Canada doesn’t want America’s disgruntled Hillary Clinton voters. Other countries don’t provide enough First World niceties to satisfy Americans used to a comfortable lifestyle. And Lena Dunham has already ruined most of the American West.
So now, progressives who are less than satisfied with the state of affairs are escaping into the imaginary realm, diving “under the sea” for solace, to a world of mermaids, mer-men, and other non-gender-specific quasi-human mer-creatures.
According to Slate, interest in “mermaid merchandise” has suddenly skyrocketed, the result, they say, of the country’s political situation which grows darker by the day.” Fed up with life on land, among the intolerant human race, special snowflakes are snapping up knitted mermaid tails and mermaid-themed accessories in order to “transform” the world around them into a deep-sea paradise.
To complete the look, you can grab everything from “Mermaid Hair Shine Spray” ($28, Urban Outfitters), to “mermaid pajamas” ($15, Forever 21), to high-end mermaid holiday apparel ($398, JCrew).
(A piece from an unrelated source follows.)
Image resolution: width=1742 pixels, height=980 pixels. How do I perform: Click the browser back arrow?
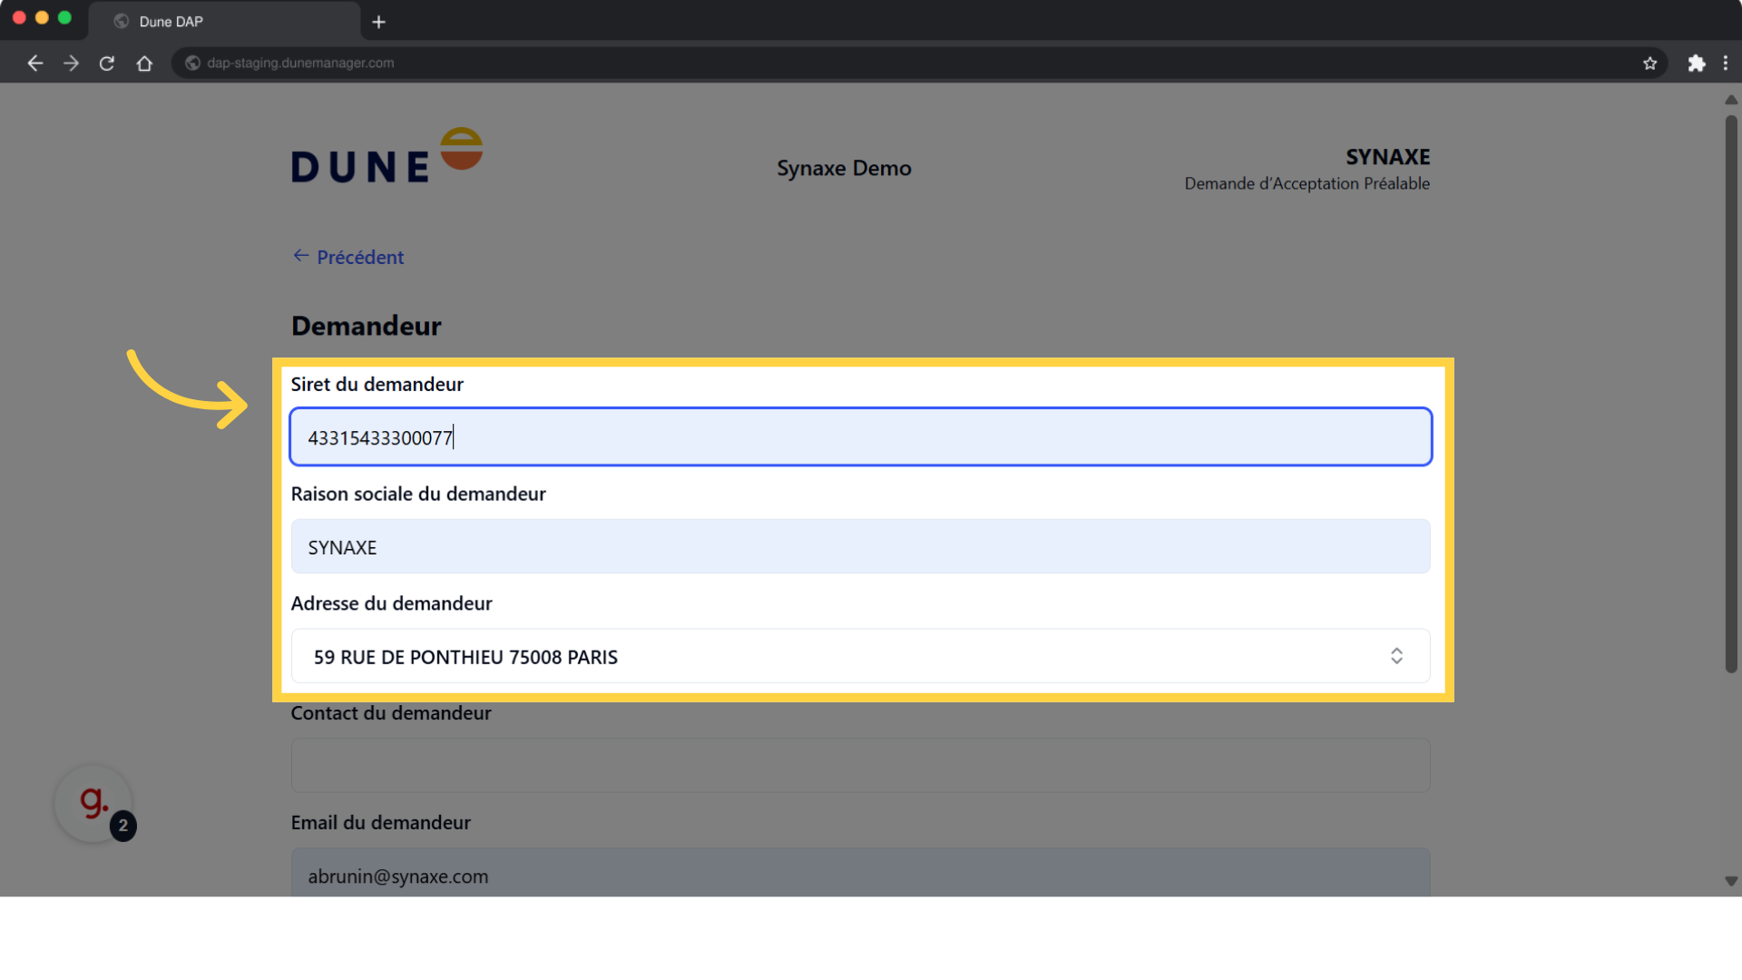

There’s even a Survival Guide for Landlocked Mermaids, for those who haven’t come across a sea witch willing to broker a trade for their tails back.
Slate frets, of course, that the trend to withdraw from daily life into the depths of a mer-kingdom may be unhealthy, especially at a time when mer-people are so desperately needed to fight off the Donald Trump administration.
“Mermaids are sexy,” they claim, but you shouldn’t be spending your time luring sailors to their deaths with your hypnotizing voice — and living under oppressive, Patriarchal “ocean monarchies” — when you could be spending your time fighting for social justice on solid ground.